I have highlighted the remaining gaps in my knowledge for the SDR model here in yellow:

The first gap is erosivity. I aim to download the rainfall data from one of the recommended datasets: 2.


  1. I am not sure about the best way to convert this result into erosivity - is this done through a geoprocessing / calculator in QGIS / ArcGIS ? OR through an excel formula?

  2. Do I need to do something similar for erodibility?

  3. For the watersheds vector, do I need to generate this from DelineatIt or from hydrological geoprocessing toolboxes in GIS?

  4. Is the biophysical table also generated as the attribute table of the watersheds vector through the same process?

  5. Is drainage also generated through the DelineateIt or from hydrological geoprocessing toolboxes in GIS?
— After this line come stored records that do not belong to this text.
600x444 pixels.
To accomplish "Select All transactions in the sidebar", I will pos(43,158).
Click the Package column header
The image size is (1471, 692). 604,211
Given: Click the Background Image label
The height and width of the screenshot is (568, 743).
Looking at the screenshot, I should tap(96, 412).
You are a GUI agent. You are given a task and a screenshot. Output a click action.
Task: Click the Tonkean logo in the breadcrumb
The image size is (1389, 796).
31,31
Thank you for your time and support.

Hi @ndmetherall -

The rainfall erosivity layer you point to is a very cool global dataset to know about! The metadata says that the units are already MJ mm ha-1 h-1 yr-1, which is what the model needs, so there is no need to convert it, you should be able to use it as is.

Erodibility usually requires some processing, unless you’ve found a SOTER layer that includes it already calculated with correct units. This is one input where we are actually working on scripts and additional guidance, since it’s a pain to create from ISRIC Soil Grids (which most of us use) but they’re not ready yet. If you do an article search about calculating erodibility/Kfactor, you’ll find several different equations, which use different soil properties (sand/silt/clay, organic matter, permeability…) Some of the equations are place-specific, which may or may not be the place you’re working, so be aware of that. Otherwise, I’m sure you found that the User Guide has some guidance, although it’s still somewhat laborious. One thing that’s nice about erosivity is that you only really need to consider the top layer of soil, so don’t need to process horizons. Sorry I don’t have more straightforward advice on this. The only place that I know it’s relatively easy to create is in the US, which has GIS tools for producing derived soil properties from a soil database.
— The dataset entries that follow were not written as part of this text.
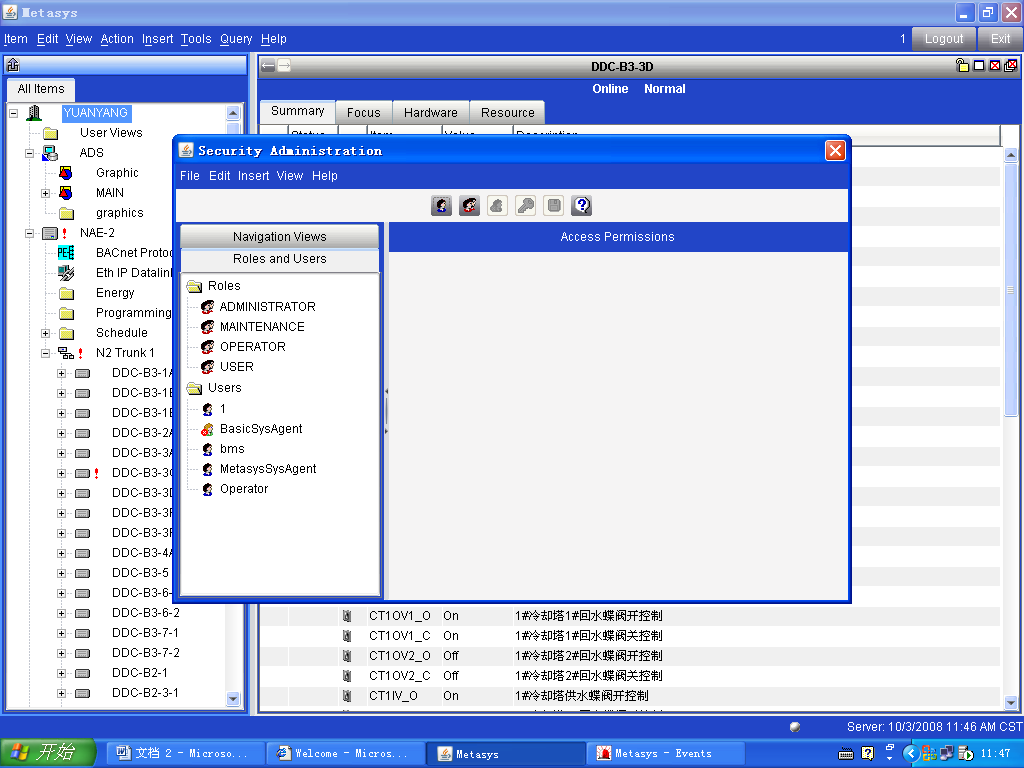Switch to the Hardware tab
The image size is (1024, 768).
(430, 113)
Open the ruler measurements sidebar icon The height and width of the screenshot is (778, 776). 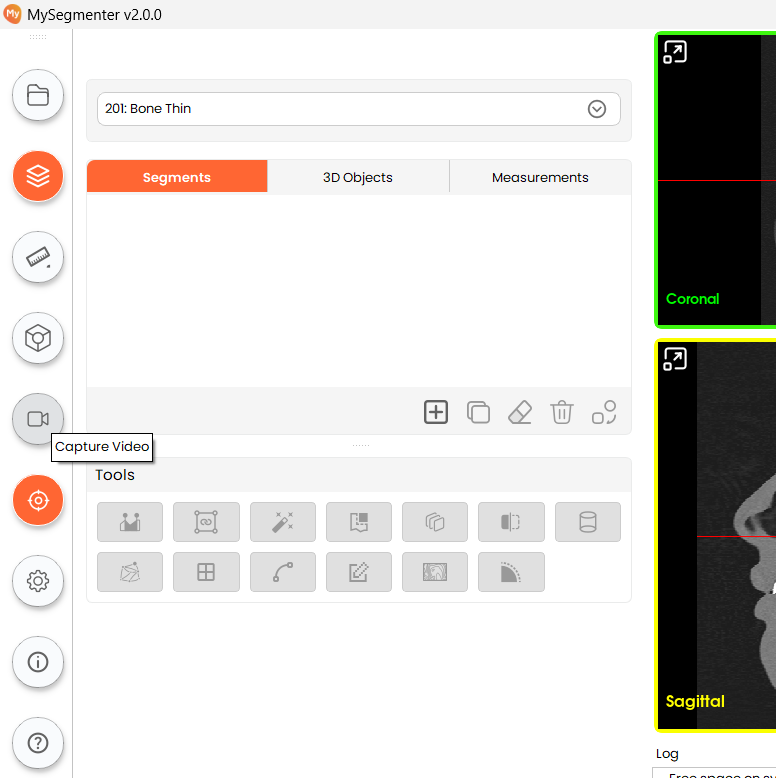(38, 258)
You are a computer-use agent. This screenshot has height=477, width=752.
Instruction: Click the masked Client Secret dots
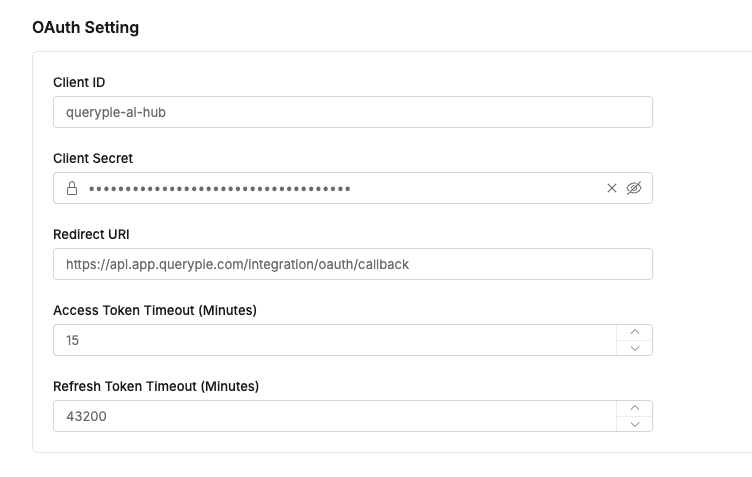tap(219, 188)
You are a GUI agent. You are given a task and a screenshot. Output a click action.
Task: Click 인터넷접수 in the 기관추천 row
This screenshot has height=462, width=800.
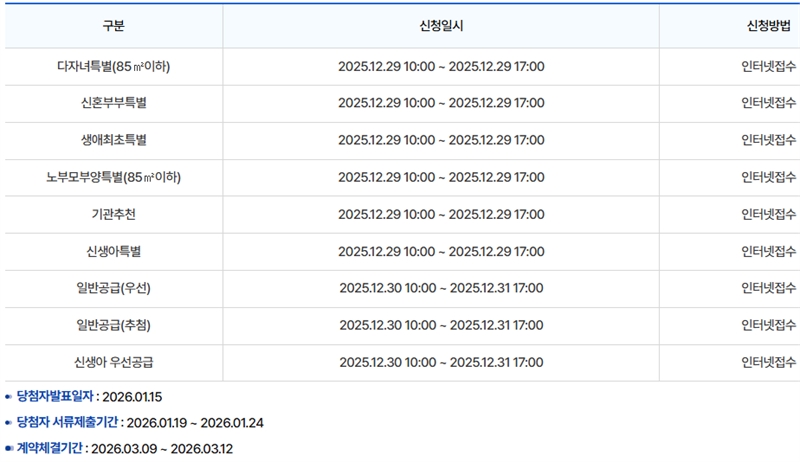tap(768, 214)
You can generate watersheds using any tool you like, the one important thing is to create them from the DEM that you’re using as input to the model, so the watersheds are hydrologically complete.

The biophysical table is based on the land use/land cover map, where each LULC class is assigned usle_c and usle_p values. It is not based on watersheds.
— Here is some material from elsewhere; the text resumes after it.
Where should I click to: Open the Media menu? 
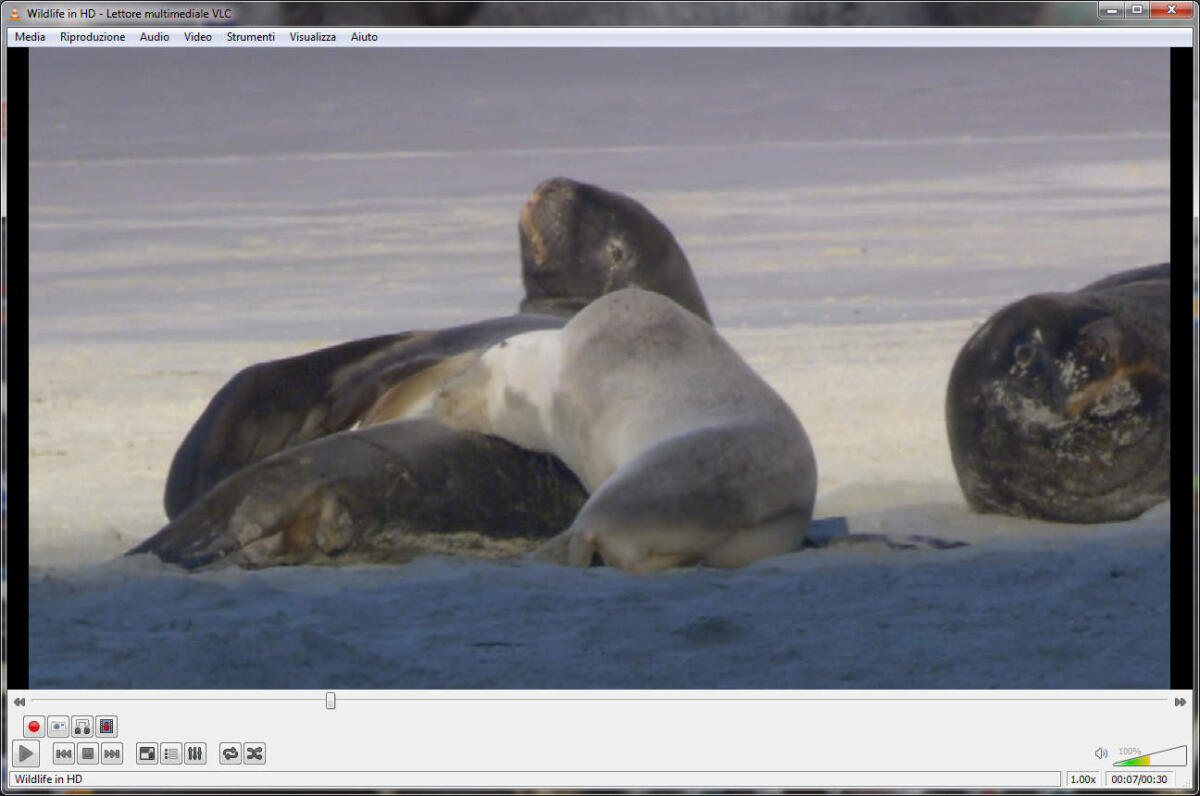click(x=29, y=37)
The Drainage input is optional, and usually is not generated from the DEM. It’s intended to represent irrigation ditches or some other similar human-created artificial drainage system, that would come from a separate source.

~ Stacie


Dear @swolny

This advice is great. Thanks for your detailed and insightful responses. I have looked into these datasets you have recommended and those from the guide in greater detail and am chipping away at the original datasets one at a time. It is challenging working in study areas outside of the U.S. for the reasons you have mentioned.

I am now following up on your points and have reached the following new questions:

  1. I have been downloading LULC data from the dataset your recommend on APPEEARS platform. Do you recommend the MODIS 500m Combined Landcover type or another dataset?

  2. I have searched for some papers for the soil K - factors and spatial datasets in the country and now I am looking at the ISRIC datasets so I can hopefully add a field to the attribute tables or a value to the rasters to align with these k-factor values for my case study area (Fiji).

  • Which of the following ISRIC soil datasets do you recommend:

A Globally Distributed Soil Spectral Library Mid Infrared Diffuse Reflectance Spectra

A homogenized soil data file for global environmental research: A subset of FAO, ISRIC and NRCS profiles

WISE derived soil properties on a 0.5 by 0.5 degree global grid, version 3.0

WISE - Global Soil Profile Data, version 3.1

WISE derived soil properties on a 30 by 30 arc-seconds global grid

Or any others?

Many thanks again for all your technical support.

Kind regards.

Hi @ndmetherall -

It’s hard for me to recommend a particular LULC layer without being familiar with the area you’re working in. We will often collect several land cover maps (global, like MODIS or ESA, or, preferably, more local/national), and compare them with a basemap, as well as get feedback from partners or other local experts, to determine which one represents the project area the best. I recently compared MODIS and ESA against a satellite basemap for one of my projects, and they were each ok in some ways, and obviously wrong in others. So you’ll have to decide which one works the best for your needs.

As for soil, again it’s hard for me to judge. It’s really unfortunate that ISRIC doesn’t provide Kfactor directly. Since you’ll be calculating this layer, I’d say that the two things to look for are 1/ whether the datasets contain the properties that you need to calculate K, and 2/ resolution. For example, one of the datasets you list is 0.5x0.5 degrees, which is very coarse, and I’d recommend going with one that’s higher-resolution, such as those that are 30 arc-seconds.

For the soil properties, it may help to consider how you want to calculate K. If you want to use the table provided in the User Guide, you’ll need to know the textural class (clay/clay loam/etc), or %sand/silt/clay, plus %organic matter content. If you want to use a different equation, then you’ll need to choose a soil database that provides whatever properties go into the equation.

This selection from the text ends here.